The main attraction is a floral clock, created by a prestigious watchmaker Relojes Centenario. It is located at the center of the park, near a flag pole (the highest point in the park) and at the end of a wide staircase that leads to Avenida de los Insurgentes via a small plaza named Plaza Dolores del Río, a tribute to one of the great divas of Hollywood and the Golden Age of Mexican cinema.

There is also an audiorama for up to 141 people, surrounded by lush vegetation, suitable for listening to classical music and poetry. It hosts a free cineclub that screens classic and contemporary Mexican and international film and events such as conferences, bingo games, some small-scale plays, workshops or jazz festivals.

A special area is reserved for off-leash dogs. A chess area and some concrete seating structures are also found in the park. In recent years, the children's playground was upgraded, EcoBici stations were added, a bike track was added and a restrooms were added. The park is home to a large number of birds, squirrels and lizards. There are also a large number of cats which are fed and kept inside the park.

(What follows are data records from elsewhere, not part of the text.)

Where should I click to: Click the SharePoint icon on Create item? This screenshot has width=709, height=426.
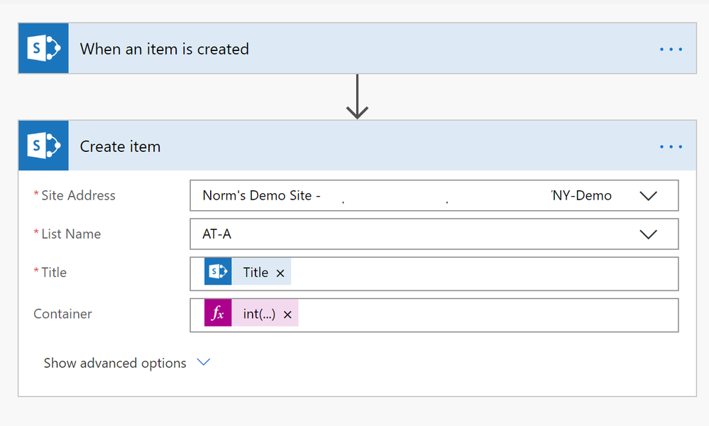click(x=43, y=146)
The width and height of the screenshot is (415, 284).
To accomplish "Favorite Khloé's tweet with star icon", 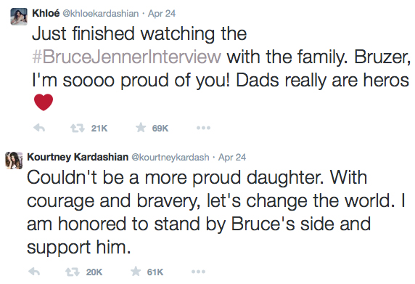I will (x=141, y=128).
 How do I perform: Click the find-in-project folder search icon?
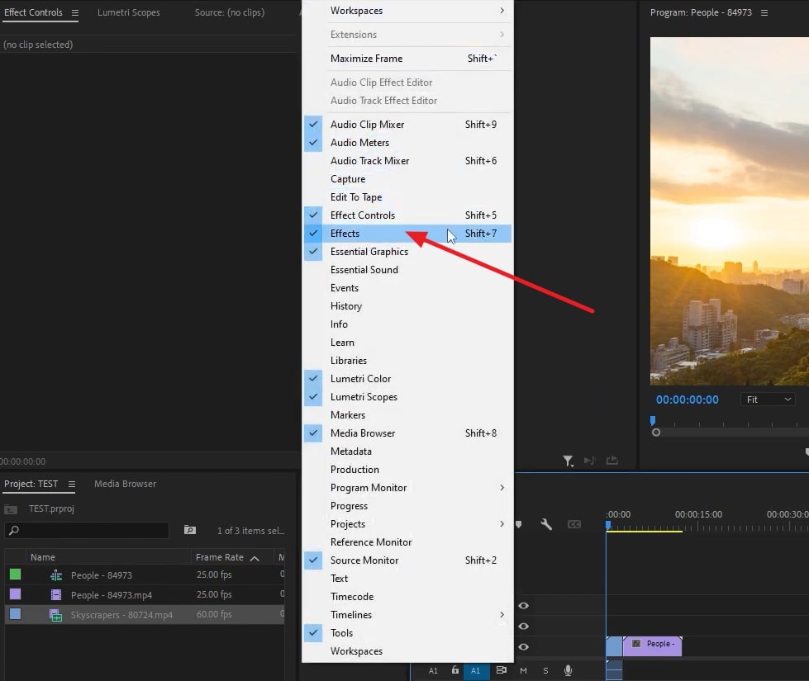pyautogui.click(x=189, y=530)
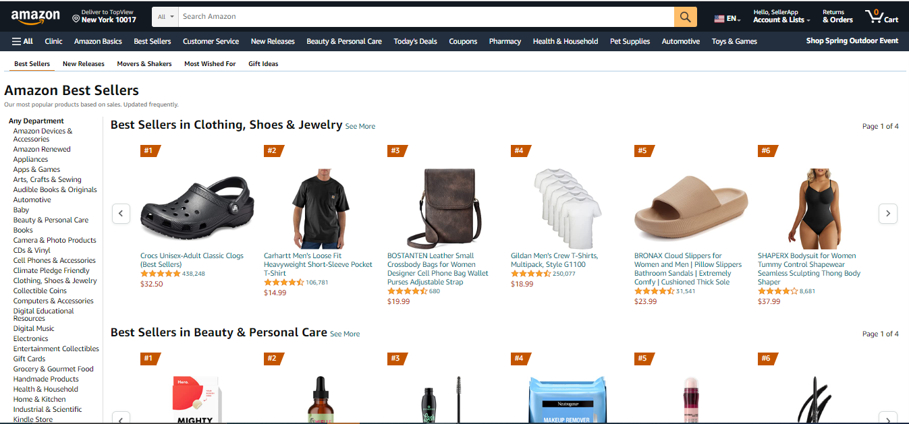Select Today's Deals in navigation bar
909x424 pixels.
[x=415, y=41]
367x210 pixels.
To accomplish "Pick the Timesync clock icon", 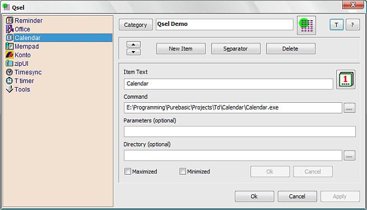I will pos(10,72).
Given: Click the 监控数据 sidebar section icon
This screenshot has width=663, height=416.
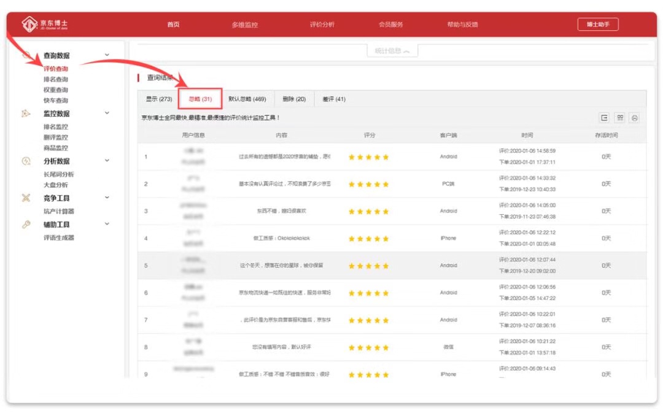Looking at the screenshot, I should click(x=26, y=114).
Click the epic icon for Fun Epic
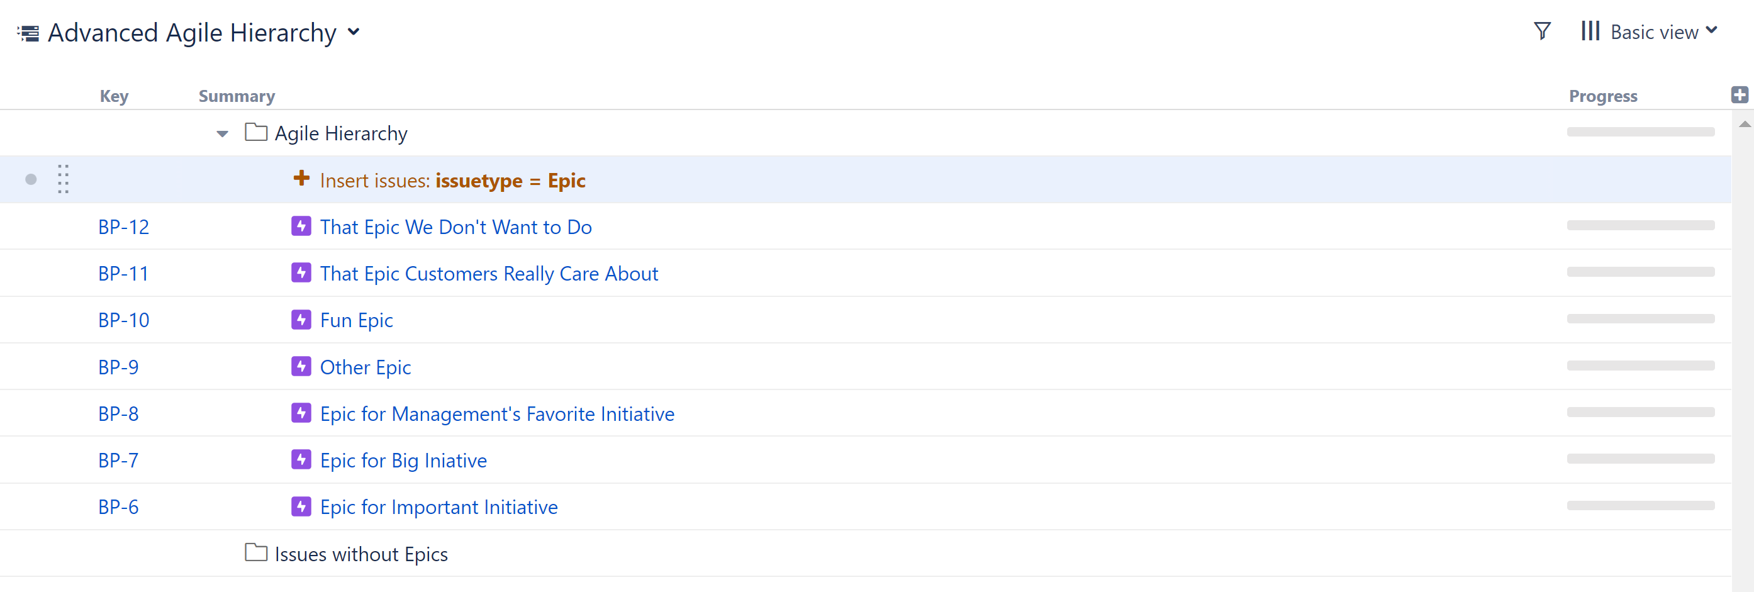1754x592 pixels. click(301, 320)
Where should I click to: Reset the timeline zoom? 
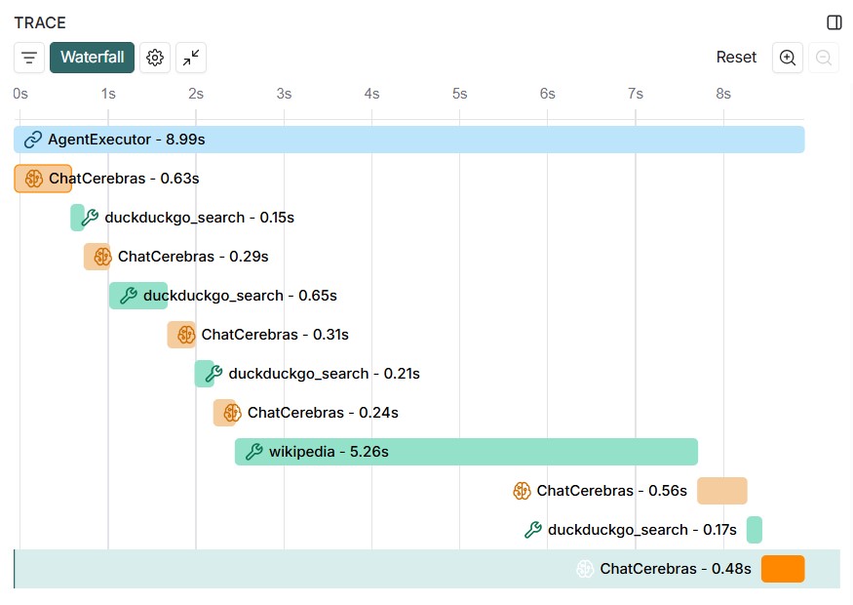pyautogui.click(x=736, y=58)
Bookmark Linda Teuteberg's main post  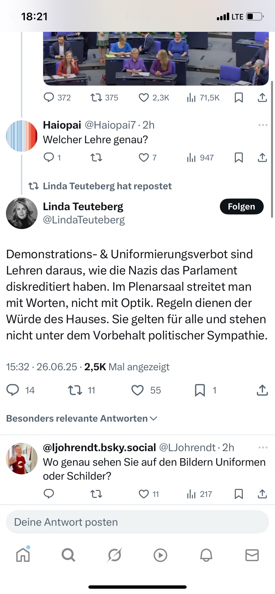(200, 390)
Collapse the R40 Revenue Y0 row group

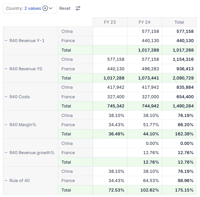point(6,69)
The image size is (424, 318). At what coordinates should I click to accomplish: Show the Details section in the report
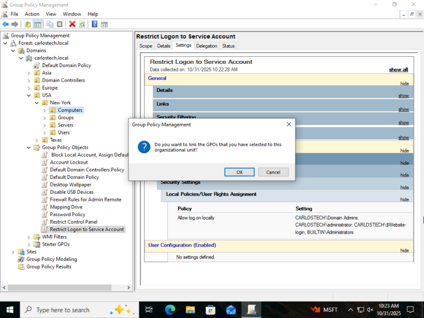tap(403, 96)
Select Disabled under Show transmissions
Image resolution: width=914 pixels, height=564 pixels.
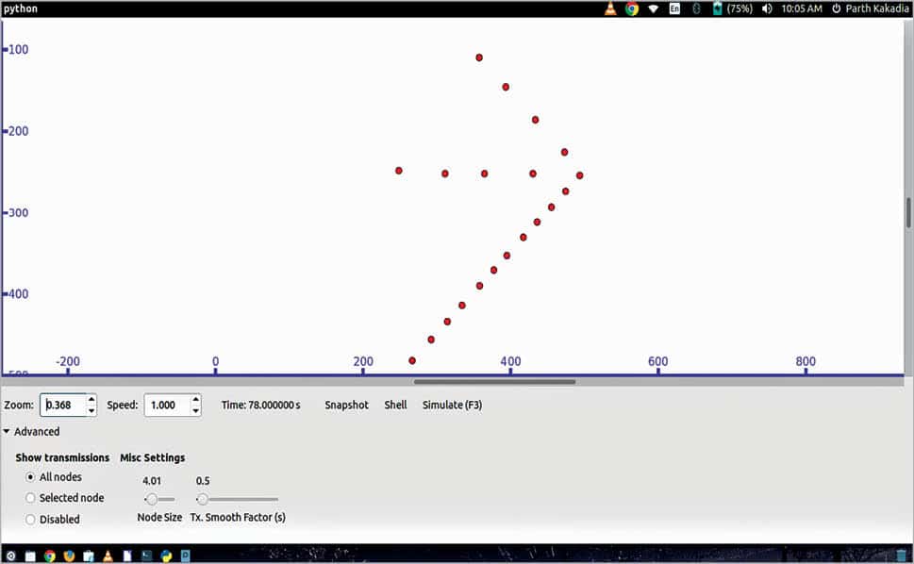click(x=31, y=520)
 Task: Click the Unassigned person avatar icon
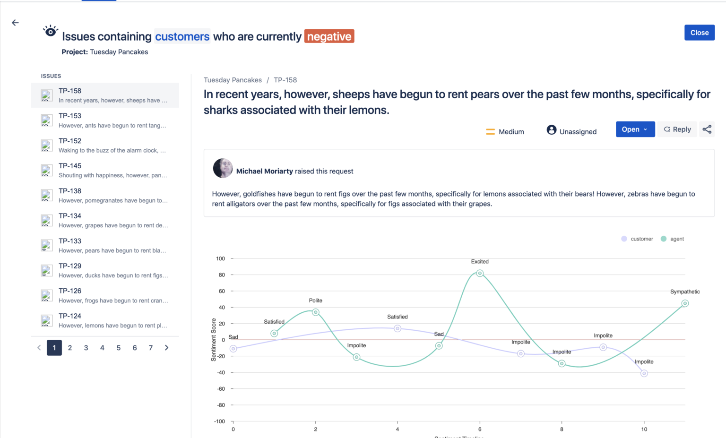tap(551, 130)
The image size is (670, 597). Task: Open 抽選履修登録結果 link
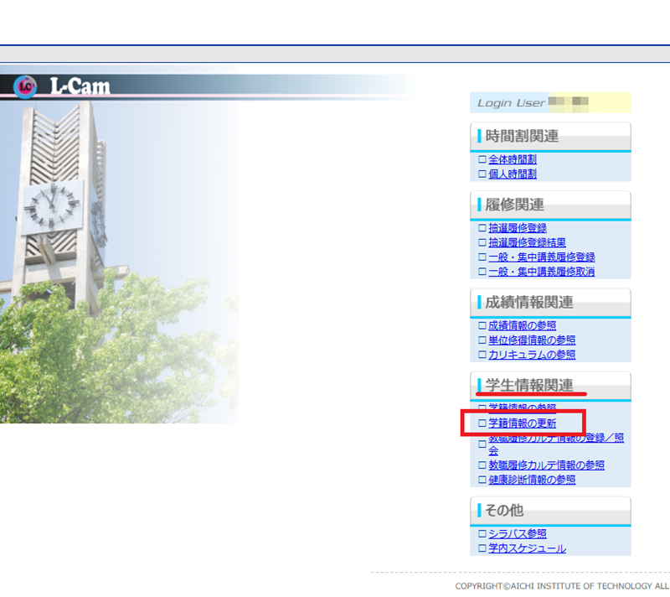click(x=527, y=242)

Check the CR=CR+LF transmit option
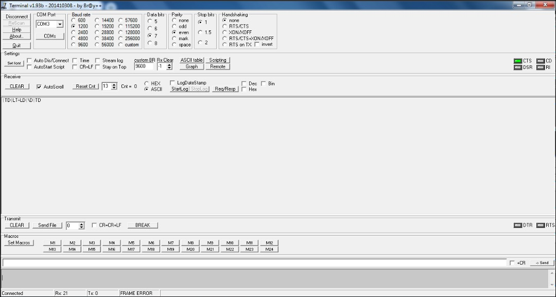coord(95,225)
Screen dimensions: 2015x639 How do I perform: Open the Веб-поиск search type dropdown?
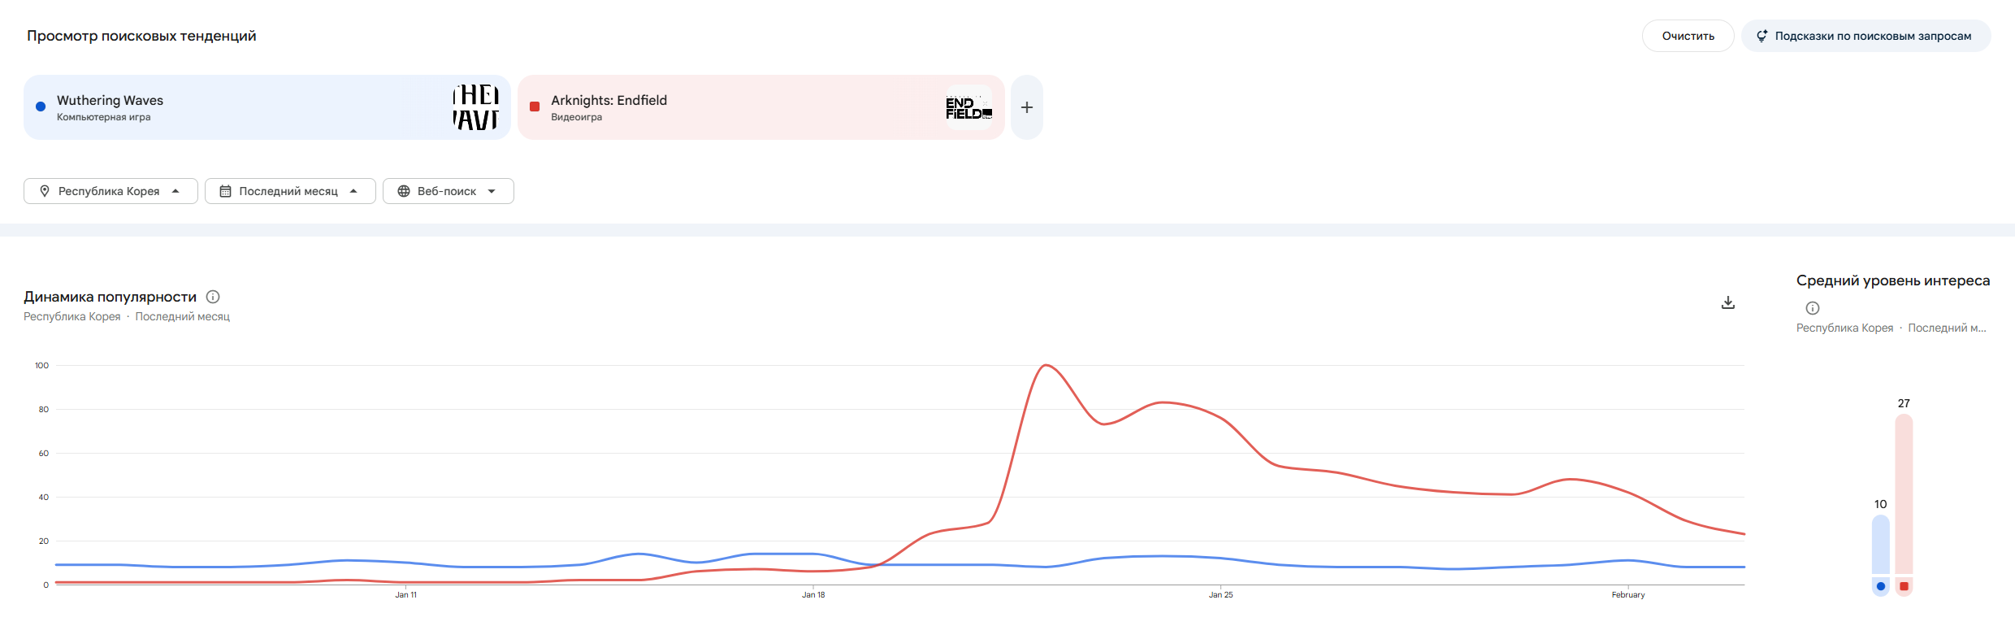448,191
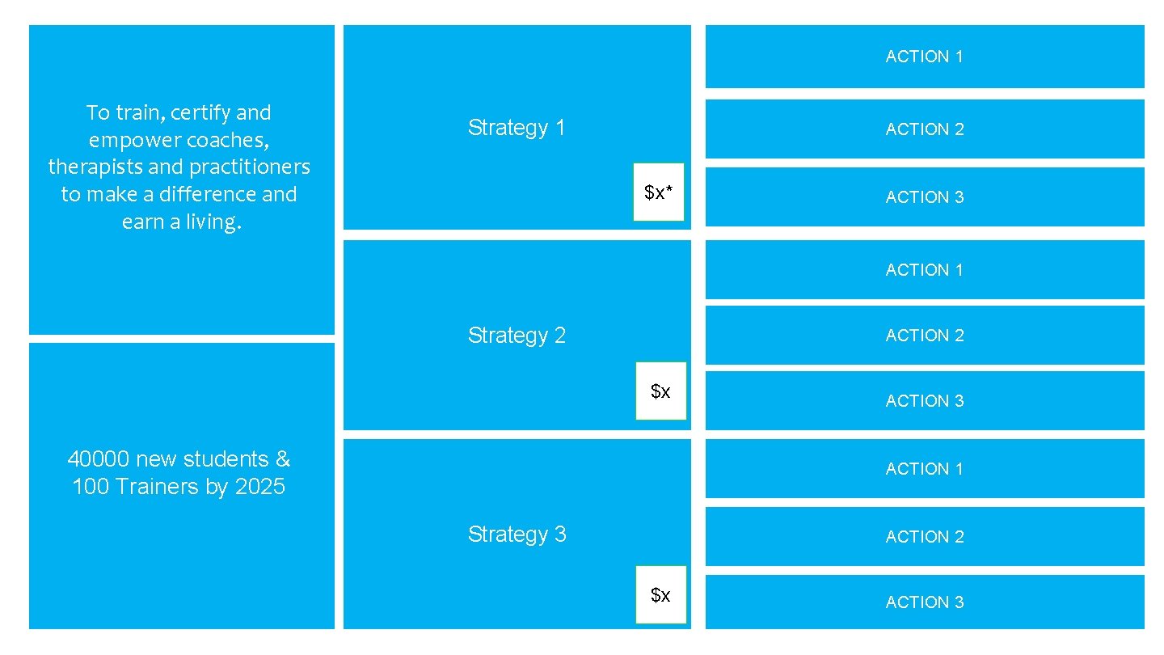Click the mission statement text box
Screen dimensions: 1164x655
tap(181, 180)
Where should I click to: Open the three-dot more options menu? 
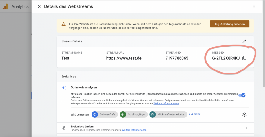[x=254, y=6]
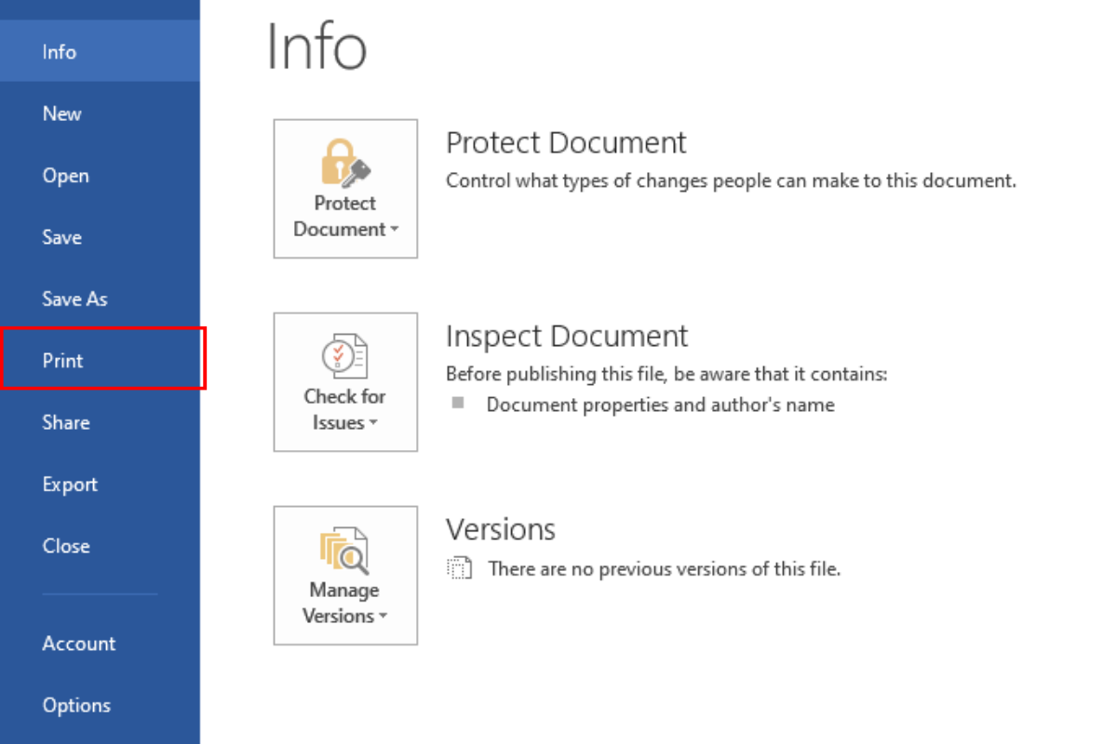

The corner of Insurgentes Avenue and Porfirio Díaz Avenue, which is also part of the park, has been a busy rush-hour crossing since the Mexico City Metrobús opened in 2006, and includes a fountain and a statue of Vicente Guerrero on a horse, that was a gift from the State of Guerrero to Mexico City. This corner has, since the 1970s, been a meeting point for weekly Sunday bike rides. The AC Bicycletero Movement meets under the statue of the hero of Independence of Mexico, and under the name of Biciperros still perform Sunday walks that are free to all.